Our Burning Planet

TOXIC INC

Death from the dumps: ‘We are dying every day’ – the ghost of Limpopo’s asbestos mining still stalks and kills the living

Death from the dumps: ‘We are dying every day’ – the ghost of Limpopo’s asbestos mining still stalks and kills the living
A homestead built from rubble salvaged from asbestos mining dust lies exposed in Mafefe village, Limpopo, exposing young and old to the risk of contracting the deadly lung cancer asbestosis. (Photo: Lucas Ledwaba)

Extraction of the deadly mineral in Mafefe ceased almost 50 years ago – but it’s still everywhere, and people are dying.

Brothers Amon and Diliza Sibiya have never worked on an asbestos mine but both now live with deadly lung diseases caused by exposure to the mineral.

In November 2022, their mother Eslina Sibiya, who also never worked on the mines, died from mesothelioma, an incurable lung cancer caused by long-term exposure to asbestos fibres.

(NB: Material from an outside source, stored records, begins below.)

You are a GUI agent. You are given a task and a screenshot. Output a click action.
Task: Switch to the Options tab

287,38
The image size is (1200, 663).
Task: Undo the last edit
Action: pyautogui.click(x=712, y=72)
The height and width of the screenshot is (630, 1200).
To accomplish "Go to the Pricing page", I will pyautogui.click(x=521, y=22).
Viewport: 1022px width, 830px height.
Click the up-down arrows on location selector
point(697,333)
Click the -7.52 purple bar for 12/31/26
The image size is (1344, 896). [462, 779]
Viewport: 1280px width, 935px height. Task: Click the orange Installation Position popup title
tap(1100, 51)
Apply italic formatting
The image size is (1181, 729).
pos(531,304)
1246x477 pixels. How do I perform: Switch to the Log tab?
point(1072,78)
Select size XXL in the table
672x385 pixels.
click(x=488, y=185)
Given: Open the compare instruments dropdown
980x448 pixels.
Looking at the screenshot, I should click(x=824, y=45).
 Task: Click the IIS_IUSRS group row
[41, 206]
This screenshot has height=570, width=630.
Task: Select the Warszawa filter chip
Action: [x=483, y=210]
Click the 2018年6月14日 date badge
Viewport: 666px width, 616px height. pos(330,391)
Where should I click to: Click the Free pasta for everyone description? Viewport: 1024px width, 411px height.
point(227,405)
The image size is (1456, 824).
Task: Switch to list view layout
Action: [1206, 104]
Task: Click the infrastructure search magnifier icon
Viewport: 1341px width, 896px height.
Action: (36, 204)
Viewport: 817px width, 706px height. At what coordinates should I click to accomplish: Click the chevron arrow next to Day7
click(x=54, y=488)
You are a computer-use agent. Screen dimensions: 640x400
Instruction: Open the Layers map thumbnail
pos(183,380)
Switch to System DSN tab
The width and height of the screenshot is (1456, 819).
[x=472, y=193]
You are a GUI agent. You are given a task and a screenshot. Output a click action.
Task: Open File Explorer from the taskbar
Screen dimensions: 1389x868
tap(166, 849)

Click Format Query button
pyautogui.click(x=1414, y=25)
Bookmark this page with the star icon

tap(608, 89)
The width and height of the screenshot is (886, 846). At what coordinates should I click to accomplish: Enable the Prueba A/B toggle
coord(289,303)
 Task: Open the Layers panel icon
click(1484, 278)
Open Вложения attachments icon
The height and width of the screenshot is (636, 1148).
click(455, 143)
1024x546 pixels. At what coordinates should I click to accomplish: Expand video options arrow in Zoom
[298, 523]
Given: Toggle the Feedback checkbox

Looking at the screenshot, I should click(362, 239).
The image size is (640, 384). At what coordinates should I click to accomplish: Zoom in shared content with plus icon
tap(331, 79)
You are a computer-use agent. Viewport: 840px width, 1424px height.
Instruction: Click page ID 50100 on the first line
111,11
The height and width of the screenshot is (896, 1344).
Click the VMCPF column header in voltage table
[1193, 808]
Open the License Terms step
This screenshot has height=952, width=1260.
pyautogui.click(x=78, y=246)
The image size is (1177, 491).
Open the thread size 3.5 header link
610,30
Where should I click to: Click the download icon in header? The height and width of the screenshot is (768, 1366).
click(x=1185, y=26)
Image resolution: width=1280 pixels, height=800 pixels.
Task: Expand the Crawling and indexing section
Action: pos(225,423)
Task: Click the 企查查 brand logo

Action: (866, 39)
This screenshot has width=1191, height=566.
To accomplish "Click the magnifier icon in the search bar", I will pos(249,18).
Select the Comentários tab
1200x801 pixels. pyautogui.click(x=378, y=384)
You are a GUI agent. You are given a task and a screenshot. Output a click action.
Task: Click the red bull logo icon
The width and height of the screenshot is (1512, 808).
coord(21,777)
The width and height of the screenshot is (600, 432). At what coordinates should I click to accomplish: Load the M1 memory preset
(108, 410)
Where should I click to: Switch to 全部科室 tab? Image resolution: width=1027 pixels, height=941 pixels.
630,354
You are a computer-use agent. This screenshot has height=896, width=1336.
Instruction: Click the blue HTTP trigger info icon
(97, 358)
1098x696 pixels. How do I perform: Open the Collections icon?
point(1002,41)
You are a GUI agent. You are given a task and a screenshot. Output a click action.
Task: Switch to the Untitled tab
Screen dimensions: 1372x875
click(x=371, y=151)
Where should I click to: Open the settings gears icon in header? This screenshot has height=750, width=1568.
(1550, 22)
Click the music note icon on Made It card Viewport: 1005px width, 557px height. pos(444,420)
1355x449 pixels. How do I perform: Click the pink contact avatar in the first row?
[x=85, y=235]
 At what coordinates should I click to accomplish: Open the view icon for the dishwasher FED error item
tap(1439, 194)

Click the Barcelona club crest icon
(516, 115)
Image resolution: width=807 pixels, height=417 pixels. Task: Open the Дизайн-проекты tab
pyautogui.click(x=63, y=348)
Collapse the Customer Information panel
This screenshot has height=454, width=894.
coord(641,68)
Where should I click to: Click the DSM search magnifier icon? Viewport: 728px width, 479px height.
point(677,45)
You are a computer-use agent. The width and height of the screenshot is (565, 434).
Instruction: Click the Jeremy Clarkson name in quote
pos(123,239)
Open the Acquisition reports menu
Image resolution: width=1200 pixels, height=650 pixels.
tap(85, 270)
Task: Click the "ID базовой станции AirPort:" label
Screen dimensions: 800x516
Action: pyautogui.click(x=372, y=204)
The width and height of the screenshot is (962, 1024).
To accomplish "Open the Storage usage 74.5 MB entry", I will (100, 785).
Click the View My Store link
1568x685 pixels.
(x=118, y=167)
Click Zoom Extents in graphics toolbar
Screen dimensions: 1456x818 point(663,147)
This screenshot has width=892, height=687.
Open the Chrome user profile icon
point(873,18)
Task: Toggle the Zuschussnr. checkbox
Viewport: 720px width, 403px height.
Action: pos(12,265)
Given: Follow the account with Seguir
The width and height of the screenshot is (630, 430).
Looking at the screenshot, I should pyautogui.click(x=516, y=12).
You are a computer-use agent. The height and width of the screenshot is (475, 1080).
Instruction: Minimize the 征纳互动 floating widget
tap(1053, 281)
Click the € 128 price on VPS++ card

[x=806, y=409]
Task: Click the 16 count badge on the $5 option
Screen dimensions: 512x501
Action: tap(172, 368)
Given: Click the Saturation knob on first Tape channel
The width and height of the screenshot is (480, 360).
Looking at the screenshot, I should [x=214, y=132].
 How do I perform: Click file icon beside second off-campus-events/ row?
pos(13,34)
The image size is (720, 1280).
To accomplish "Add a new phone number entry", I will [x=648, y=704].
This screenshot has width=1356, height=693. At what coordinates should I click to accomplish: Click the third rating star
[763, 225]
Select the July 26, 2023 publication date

Diliza (62) was diagnosed with asbestosis in 2014 while he was employed on a platinum mine. Two years later he was laid off from work and is now battling to make ends meet.

His younger brother Amon (57) now depends on an inhaler that was prescribed by Lebowakgomo Hospital.

He was not told the nature of his illness, but he struggles to breathe, especially during cold weather. He coughs constantly and struggles to perform certain tasks.

Blue asbestos flakes glitter in the ground in homesteads, on the road and everywhere else.

“Asbestos is everywhere around us. The house we grew up in was built from bricks made from asbestos. Every morning, when I sweep the floor, I find it all over the place,” Amon says, pointing to a break in the wall where asbestos is exposed.

He still sleeps in one of the old houses built with material salvaged from asbestos dumps. Not far from the house stands the ruin of an old store. Rubble from the structure lies exposed along a path where children sometimes play.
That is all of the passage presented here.